Study: Students support race-based hiring and admissions on campus

By Patton

Students on campus desire more diversity, but they’re not as polarized into rival camps, as some would portray them.

On Tuesday, John M. Carey and Yusaki Horiuchi, professors at Dartmouth college, proposed a new method to measure student interest in diversity. Posted on the political science blog The Monkey Cage, then picked up by The Washington Post, results suggested students are in favor of increased diversity in student admissions and teaching staff.

To avoid biased responses from students, Carey and Horiuchi used a technique called fully randomized conjoint analysis, a recent development.

“A respondent is presented with a pair of hypothetical candidates for a position — say, a faculty slot — and asked which one should be appointed,” the professors explained. “Each hypothetical candidate is described with a bundle of attributes that include race/ethnicity and gender identification, but also many others, such as academic discipline, undergraduate and graduate degrees, research record, teaching reputation, rank, and even whether the candidate’s spouse or partner is already on the faculty.”
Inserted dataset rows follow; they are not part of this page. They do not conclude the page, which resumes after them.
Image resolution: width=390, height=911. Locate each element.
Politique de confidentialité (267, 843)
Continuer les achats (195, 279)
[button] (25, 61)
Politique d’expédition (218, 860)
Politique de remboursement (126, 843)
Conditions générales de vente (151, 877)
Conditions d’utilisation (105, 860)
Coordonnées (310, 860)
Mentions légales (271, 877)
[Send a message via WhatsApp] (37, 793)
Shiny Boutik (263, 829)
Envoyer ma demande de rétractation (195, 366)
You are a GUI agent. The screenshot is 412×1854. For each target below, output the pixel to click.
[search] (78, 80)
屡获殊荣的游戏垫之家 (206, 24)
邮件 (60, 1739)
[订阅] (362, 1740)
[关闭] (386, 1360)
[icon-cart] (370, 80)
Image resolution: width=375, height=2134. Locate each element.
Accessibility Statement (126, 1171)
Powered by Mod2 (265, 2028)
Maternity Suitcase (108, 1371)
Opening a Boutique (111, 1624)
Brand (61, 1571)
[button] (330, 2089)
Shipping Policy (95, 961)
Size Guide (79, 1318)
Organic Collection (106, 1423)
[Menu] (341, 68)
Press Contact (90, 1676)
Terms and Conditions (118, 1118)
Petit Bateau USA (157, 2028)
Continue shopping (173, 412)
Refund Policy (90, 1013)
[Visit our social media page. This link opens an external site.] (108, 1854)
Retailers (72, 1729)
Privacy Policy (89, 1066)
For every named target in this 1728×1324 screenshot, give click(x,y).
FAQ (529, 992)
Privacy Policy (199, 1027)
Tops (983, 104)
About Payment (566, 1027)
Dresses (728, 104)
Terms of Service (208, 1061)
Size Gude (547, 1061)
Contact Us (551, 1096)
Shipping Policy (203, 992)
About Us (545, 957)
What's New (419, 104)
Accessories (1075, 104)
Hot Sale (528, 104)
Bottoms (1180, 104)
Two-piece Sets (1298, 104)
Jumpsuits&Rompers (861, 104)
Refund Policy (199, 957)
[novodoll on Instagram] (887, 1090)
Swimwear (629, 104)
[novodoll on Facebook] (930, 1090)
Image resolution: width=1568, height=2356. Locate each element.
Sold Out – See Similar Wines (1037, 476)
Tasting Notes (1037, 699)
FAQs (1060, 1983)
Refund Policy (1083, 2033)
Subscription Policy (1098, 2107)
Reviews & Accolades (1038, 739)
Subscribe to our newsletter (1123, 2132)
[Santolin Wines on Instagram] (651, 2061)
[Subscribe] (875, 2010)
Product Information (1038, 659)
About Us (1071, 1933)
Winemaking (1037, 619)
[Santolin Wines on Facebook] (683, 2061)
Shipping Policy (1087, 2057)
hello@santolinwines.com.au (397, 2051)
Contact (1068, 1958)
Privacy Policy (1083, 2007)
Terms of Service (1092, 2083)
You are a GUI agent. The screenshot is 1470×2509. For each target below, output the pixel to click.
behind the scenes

Each attribute is then assigned and ordered randomly among the candidates to avoid favoring a response from a particular attribute.

“Using the answers of hundreds of respondents and thousands of decisions with the attributes randomized, we can estimate whether, and how much, respondents care about hiring a black candidate rather than a white one, a Latino rather than an Asian American, an engineer rather than an economist, or a candidate with a degree from the University of Georgia rather than one from Yale,” Carey and Horiuchi wrote.

Once the studies were divided evenly to avoid bias, results showed broad support for a diverse demographic among both student admissions and faculty hiring. Specifically, students desired a variety among the student body in regards to socioeconomic status, race, and gender.

“Students preferred an African-American or Native American applicant by 15 percentage points over a white applicant, and a Hispanic or Latino applicant over a white applicant by about 7 percentage points,” the professors noted. “They slightly preferred a woman over a man; strongly preferred a socioeconomically disadvantaged student over the affluent; and a first-generation college applicant over one coming from a family where college has been the norm.”

The desire for diversity was broad.

“No group opposed diversity. White students overall, male students overall, and white males in particular are effectively indifferent to a candidate’s race and gender,” the professors observed.

Although the topic of diversity on college campuses is not a new conversation, the professors’ studies help to spark change in university staff and admission structure, opening doors of opportunity for those that may previously have been denied that privilege.